> TASK OBJECTIVE
Give back the full set of entries that follows, exactly as written.

(Stored data entries)
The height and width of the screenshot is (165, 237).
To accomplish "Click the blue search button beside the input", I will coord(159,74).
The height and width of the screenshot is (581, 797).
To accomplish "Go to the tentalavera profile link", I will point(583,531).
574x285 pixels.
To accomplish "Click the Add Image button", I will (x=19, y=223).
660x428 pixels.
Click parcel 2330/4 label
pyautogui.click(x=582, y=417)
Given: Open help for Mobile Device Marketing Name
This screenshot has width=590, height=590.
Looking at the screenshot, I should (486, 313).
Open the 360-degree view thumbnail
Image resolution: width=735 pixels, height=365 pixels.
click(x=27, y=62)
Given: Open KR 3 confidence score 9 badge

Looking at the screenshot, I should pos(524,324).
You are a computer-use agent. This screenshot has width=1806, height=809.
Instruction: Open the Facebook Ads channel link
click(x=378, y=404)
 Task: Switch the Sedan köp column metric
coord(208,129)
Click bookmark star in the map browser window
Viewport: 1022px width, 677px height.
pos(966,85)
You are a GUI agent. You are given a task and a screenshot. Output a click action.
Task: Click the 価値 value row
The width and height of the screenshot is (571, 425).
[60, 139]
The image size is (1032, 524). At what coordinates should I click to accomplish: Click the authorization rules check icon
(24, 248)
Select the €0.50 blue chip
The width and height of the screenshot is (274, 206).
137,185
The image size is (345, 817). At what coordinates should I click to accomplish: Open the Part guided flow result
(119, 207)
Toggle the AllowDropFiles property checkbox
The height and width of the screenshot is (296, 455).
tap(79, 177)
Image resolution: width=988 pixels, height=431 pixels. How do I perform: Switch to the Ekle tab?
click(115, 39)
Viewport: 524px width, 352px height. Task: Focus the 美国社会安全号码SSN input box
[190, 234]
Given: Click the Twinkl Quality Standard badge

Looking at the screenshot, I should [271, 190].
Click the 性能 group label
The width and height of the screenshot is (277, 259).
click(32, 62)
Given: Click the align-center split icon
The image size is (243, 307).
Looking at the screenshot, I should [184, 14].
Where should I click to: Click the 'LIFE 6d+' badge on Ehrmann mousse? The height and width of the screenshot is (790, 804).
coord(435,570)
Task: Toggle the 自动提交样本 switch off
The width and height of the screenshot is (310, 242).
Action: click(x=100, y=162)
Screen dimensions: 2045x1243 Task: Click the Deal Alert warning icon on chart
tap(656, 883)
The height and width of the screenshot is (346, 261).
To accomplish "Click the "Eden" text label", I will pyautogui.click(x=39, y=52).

> OUTPUT OF THE EXERCISE
The height and width of the screenshot is (165, 237).
To accomplish "Click the blue search button beside the input", I will coord(159,74).
The height and width of the screenshot is (581, 797).
To accomplish "Go to the tentalavera profile link", I will point(583,531).
574x285 pixels.
To accomplish "Click the Add Image button", I will (x=19, y=223).
660x428 pixels.
Click parcel 2330/4 label
pyautogui.click(x=582, y=417)
Given: Open help for Mobile Device Marketing Name
This screenshot has width=590, height=590.
Looking at the screenshot, I should (486, 313).
Open the 360-degree view thumbnail
Image resolution: width=735 pixels, height=365 pixels.
click(x=27, y=62)
Given: Open KR 3 confidence score 9 badge

Looking at the screenshot, I should pos(524,324).
You are a computer-use agent. This screenshot has width=1806, height=809.
Instruction: Open the Facebook Ads channel link
click(x=378, y=404)
 Task: Switch the Sedan köp column metric
coord(208,129)
Click bookmark star in the map browser window
Viewport: 1022px width, 677px height.
pos(966,85)
You are a GUI agent. You are given a task and a screenshot. Output a click action.
Task: Click the 価値 value row
The width and height of the screenshot is (571, 425).
[60, 139]
The image size is (1032, 524). At what coordinates should I click to accomplish: Click the authorization rules check icon
(24, 248)
Select the €0.50 blue chip
The width and height of the screenshot is (274, 206).
137,185
The image size is (345, 817). At what coordinates should I click to accomplish: Open the Part guided flow result
(119, 207)
Toggle the AllowDropFiles property checkbox
The height and width of the screenshot is (296, 455).
tap(79, 177)
Image resolution: width=988 pixels, height=431 pixels. How do I perform: Switch to the Ekle tab?
click(115, 39)
Viewport: 524px width, 352px height. Task: Focus the 美国社会安全号码SSN input box
[190, 234]
Given: Click the Twinkl Quality Standard badge

Looking at the screenshot, I should [271, 190].
Click the 性能 group label
The width and height of the screenshot is (277, 259).
click(32, 62)
Given: Click the align-center split icon
The image size is (243, 307).
Looking at the screenshot, I should [184, 14].
Where should I click to: Click the 'LIFE 6d+' badge on Ehrmann mousse? The height and width of the screenshot is (790, 804).
coord(435,570)
Task: Toggle the 自动提交样本 switch off
The width and height of the screenshot is (310, 242).
Action: click(x=100, y=162)
Screen dimensions: 2045x1243 Task: Click the Deal Alert warning icon on chart
tap(656, 883)
The height and width of the screenshot is (346, 261).
To accomplish "Click the "Eden" text label", I will pyautogui.click(x=39, y=52).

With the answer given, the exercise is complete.